Lutte contre le narcotrafic: la confidentialité des messageries cryptées en débat

Accéder aux messages des trafiquants de drogue sur les plateformes chiffrées telles que WhatsApp ou Signal: la mesure portée par une proposition de loi, soutenue par le gouvernement, continue d'agréger contre elle de nombreux acteurs et experts de la cybersécurité.

Taille du texte:

L'obligation pour les messageries d'ouvrir sur requête des services de police l'accès aux conversations de personnes mises sur écoute figure dans le texte adopté à l'unanimité au Sénat début février.

L'article a été supprimé à l'Assemblée nationale en commission des lois début mars. Mais la majorité présidentielle insiste, avec un amendement au but similaire déposé par trois députés, qui devrait être examiné dans la semaine.

L'un d'eux, Paul Midy, défend une "réécriture complète de l'article, pour prendre en compte la totalité des inquiétudes" au sujet de sa version initiale.

En question: les modalités d'accès aux échanges qui mettraient en péril la sécurité de l'ensemble des utilisateurs.

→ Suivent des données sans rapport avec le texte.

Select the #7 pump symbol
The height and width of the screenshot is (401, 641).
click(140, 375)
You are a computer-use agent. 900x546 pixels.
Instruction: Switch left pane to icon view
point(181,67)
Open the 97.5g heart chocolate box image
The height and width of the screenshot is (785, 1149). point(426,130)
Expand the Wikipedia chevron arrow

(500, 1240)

Le "chiffrement de bout en bout" mis en place par Whatsapp, Signal mais aussi Messenger (Facebook) revient à brouiller les conversations, les rendant indéchiffrables y compris pour les plateformes elles-mêmes. Celles-ci n'ont donc pas les moyens, actuellement, de livrer leur contenu.

- "Porte dérobée" -

Les députés de la gauche et du centre opposés à l'article initial s'inquiétaient de l'introduction d'un mécanisme de "porte dérobée", ou "backdoor", permettant à un tiers d'accéder à des messages chiffrés, ouvrant en même temps une faille de sécurité.

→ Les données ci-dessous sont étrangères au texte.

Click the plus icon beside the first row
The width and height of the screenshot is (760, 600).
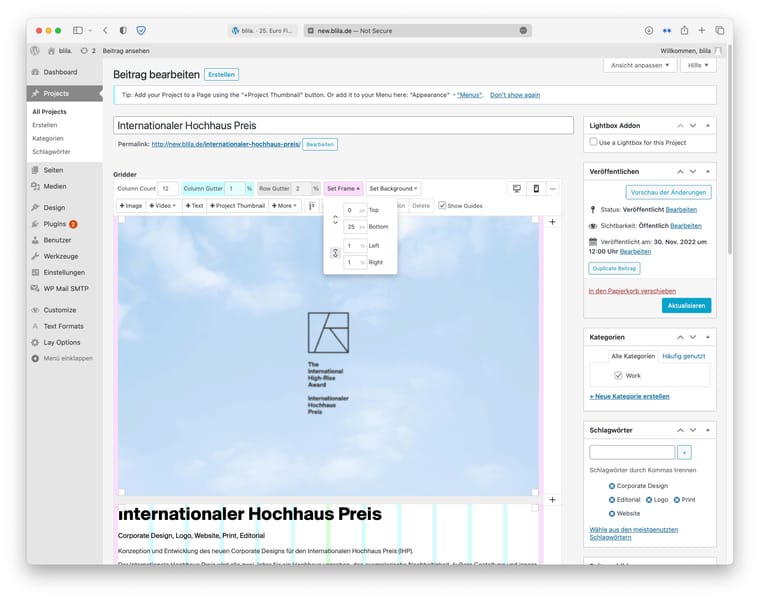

Dans son amendement, "il n'y a pas de backdoor, il n'y a pas d'atteinte au chiffrement", insiste Paul Midy.

Le texte, en effet, exige de ne pas "porter atteinte à la prestation de cryptologie" et renvoie les modalités techniques à l'approbation d'une commission.

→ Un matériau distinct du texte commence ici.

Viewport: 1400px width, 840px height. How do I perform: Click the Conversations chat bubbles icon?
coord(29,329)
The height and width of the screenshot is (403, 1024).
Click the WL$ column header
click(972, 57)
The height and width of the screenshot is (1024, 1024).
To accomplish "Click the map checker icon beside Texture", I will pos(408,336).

Sur X mercredi, la ministre chargée du Numérique, Clara Chappaz, s'est réjouie "de l'ouverture d'une discussion technique exigeante avec les messageries", après s'être inquiétée mardi, dans un message supprimé depuis, de ne pas avoir "à ce jour de solution technique pour accéder à des communications ciblées sans affaiblir la sécurité du système tout entier".

L'évolution de l'article ne convainc toutefois ni les plateformes de messagerie, ni les acteurs de la cybersécurité. Pour eux, introduire un processus permettant de lire des messages cryptés revient nécessairement à ouvrir une brèche exploitable par des individus mal intentionnés.

- Solution "impossible" -

"Modifier les mécanismes de sécurité, (...) c'est la garantie de multiplier les erreurs et vulnérabilités involontaires qui pourront ensuite être exploitées par les cybercriminels", a ainsi indiqué le directeur adjoint de Docaposte -- filiale numérique de La Poste française -- et ancien directeur de l'agence de sécurité informatique (Anssi), Guillaume Poupard, sur le réseau LinkedIn.

"Si c'est possible sur réquisition judiciaire, ça sera aussi possible pour un pirate", pointe Patrick Blum, délégué général de l'Association française des correspondants à la protection des données personnelles.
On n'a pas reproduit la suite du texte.